The Oujaa family (Mohamed and Zaid) maintain a style stripped of urban influences: heavy rhythms, deep repetitive chanting in African-inflected dialect, and trance techniques that predate the refinement of the city schools. Their ensemble “Hamayem Erimal” (Pigeons of the Sand) offers visitors a raw, primal Gnawa experience — music as it might have sounded when the first enslaved communities arrived from Timbuktu and the Hausa lands.
This contrast — between the aristocratic chambers of Fes and the desert sands of Khmilia — defines the breadth of the Imperial school: from the most polished to the most primal, all united under the same spiritual framework.
The Imperial Dress — Splendor as Statement
The Fassi Maâlem dresses with exceptional opulence — rivaling the attire of court musicians:
- Velvet and Silk (moubra) robes embroidered with gold and silver thread (serma) — echoing the technique used in Fassi kaftans.

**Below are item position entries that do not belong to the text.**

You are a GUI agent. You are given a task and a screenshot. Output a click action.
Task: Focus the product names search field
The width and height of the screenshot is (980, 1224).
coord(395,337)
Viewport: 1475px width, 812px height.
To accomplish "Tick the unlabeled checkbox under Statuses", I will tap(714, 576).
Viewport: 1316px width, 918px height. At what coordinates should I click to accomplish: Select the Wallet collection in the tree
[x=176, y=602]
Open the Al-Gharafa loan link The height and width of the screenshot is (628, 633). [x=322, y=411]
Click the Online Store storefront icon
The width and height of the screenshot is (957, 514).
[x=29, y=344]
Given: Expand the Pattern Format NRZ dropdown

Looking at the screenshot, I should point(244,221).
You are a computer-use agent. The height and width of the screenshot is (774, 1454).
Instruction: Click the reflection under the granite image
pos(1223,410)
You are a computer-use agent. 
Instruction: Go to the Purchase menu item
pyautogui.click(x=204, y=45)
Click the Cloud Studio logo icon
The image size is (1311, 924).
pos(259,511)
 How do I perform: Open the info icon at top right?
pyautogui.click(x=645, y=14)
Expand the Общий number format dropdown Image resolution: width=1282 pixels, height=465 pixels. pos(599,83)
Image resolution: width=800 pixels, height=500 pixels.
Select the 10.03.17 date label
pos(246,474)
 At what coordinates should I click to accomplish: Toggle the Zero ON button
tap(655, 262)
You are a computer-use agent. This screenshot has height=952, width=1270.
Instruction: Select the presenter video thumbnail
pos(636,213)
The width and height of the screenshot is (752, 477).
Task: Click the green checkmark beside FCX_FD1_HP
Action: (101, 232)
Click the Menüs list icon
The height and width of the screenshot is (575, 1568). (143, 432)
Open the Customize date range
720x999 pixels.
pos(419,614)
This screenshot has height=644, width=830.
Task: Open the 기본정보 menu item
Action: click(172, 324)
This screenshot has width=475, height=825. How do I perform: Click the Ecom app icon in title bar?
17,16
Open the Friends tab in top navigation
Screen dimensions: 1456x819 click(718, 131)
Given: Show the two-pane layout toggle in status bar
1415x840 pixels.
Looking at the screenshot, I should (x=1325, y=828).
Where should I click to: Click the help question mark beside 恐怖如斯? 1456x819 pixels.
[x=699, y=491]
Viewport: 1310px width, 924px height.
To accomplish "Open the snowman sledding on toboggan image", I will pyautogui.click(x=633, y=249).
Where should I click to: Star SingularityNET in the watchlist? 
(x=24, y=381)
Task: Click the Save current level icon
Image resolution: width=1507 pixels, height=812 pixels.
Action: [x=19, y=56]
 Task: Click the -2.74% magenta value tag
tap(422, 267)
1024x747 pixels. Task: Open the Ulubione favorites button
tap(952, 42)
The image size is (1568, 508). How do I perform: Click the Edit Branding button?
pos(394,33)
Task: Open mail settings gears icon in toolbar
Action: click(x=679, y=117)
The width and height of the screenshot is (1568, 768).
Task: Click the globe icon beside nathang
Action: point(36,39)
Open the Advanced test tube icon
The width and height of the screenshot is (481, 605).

- Cowrie shells (wada’) arranged in precise geometric patterns — not scattered randomly as decoration, but organized in sacred configurations that encode spiritual meaning.
- The Chachia is heavier, more ornate, and more architecturally structured than in any other school.
During the Lila, costume changes follow the seven colors of the Mlouk with strict ritual discipline — white, black, blue, red, green, yellow, purple — each representing a spiritual station. This adds a theatrical, sacred dimension to the performance that transforms the Lila into something approaching sacred opera.